📝 Guest post: Active Learning 101: A Complete Guide to Higher Quality Data* (part 1)

Apr 01, 2022

In TheSequence Guest Post, our partners explain what ML and AI challenges they help deal with. In this article, Superb AI’s team explains why active learning is the secret weapon to getting better models into production and keeping them in top shape.

Introduction

Machine learning (ML) has proven effective in automating and accelerating business processes, but building an efficient ML model is an intricate and detailed undertaking. In machine learning, there are three primary methods used by ML engineers to build a highly functional model: supervised learning, unsupervised learning, and reinforcement learning. The most popularly implemented method is through supervised learning, mainly because of its ability to emulate human behavior and actions through training data, which are used to instruct an algorithm to carry out tasks such as classification. Supervised learning, then, is the closest machines come to acting like the scientists who trained them, giving it an edge over other popular algorithms used in machine learning. The main drawback to building a machine learning model through supervised learning, however, is the dedicated time required to do so, as models require large amounts of hand-labeled data.
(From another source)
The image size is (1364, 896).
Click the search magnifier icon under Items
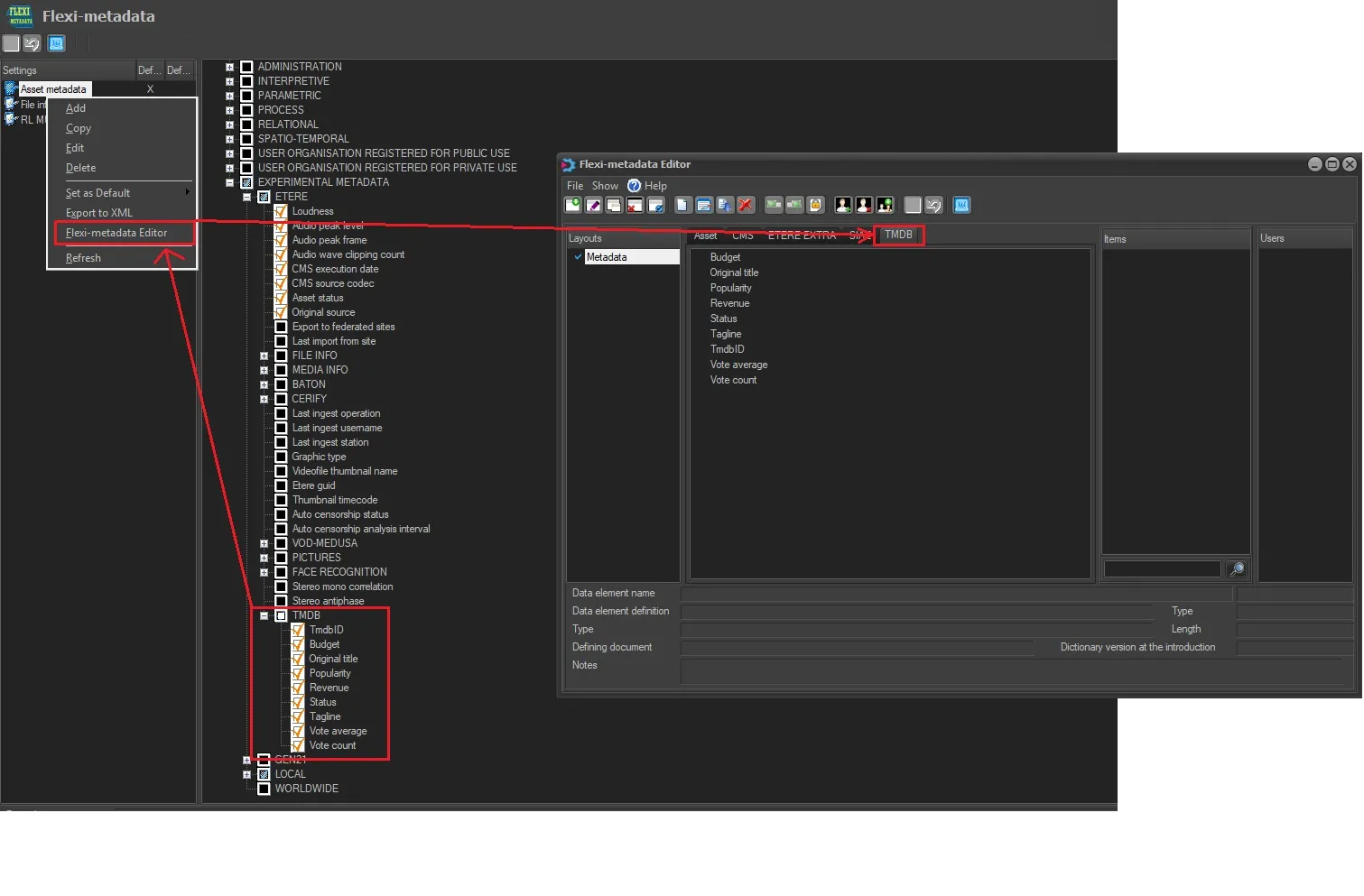pyautogui.click(x=1237, y=568)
ML practitioners often use active learning, a subset of supervised learning, to train their model to reach an acceptable performance level.

Active Learning: A Quick Overview

The large quantities of labeled data required in traditional supervised learning algorithms has led to slow-downs for many ML teams looking to build working models, giving way to modified and streamlined approaches such as active learning. In contrast to the large quantities of data required in conventional supervised learning models, active learning models only need a small amount of trained data to operate. In active learning, ML teams properly label a small sample of data to train their model, which in turn learns to identify specific patterns and behaviors. Through each phase of development, the model identifies any uncertainties when labeling raw data. From there, a human steps in, corrects any errors and retrains the model. This process is repeated until the model achieves its highest level of accuracy.

The human-in-the-loop component of data labeling for machine learning algorithms gives way to fatigue and error, which is why traditional supervised learning has its drawbacks. When active learning is used, a human merely steps in to guide the data to ideal performance, meaning that less data is required. As this process is repeated, your model’s performance is improved drastically over time. Through active learning, your model is taught to understand a specified outcome or behavior that is unwavering and certain. For ML practitioners looking to build a model with specific, repeated behavior, then active learning is a preferred method.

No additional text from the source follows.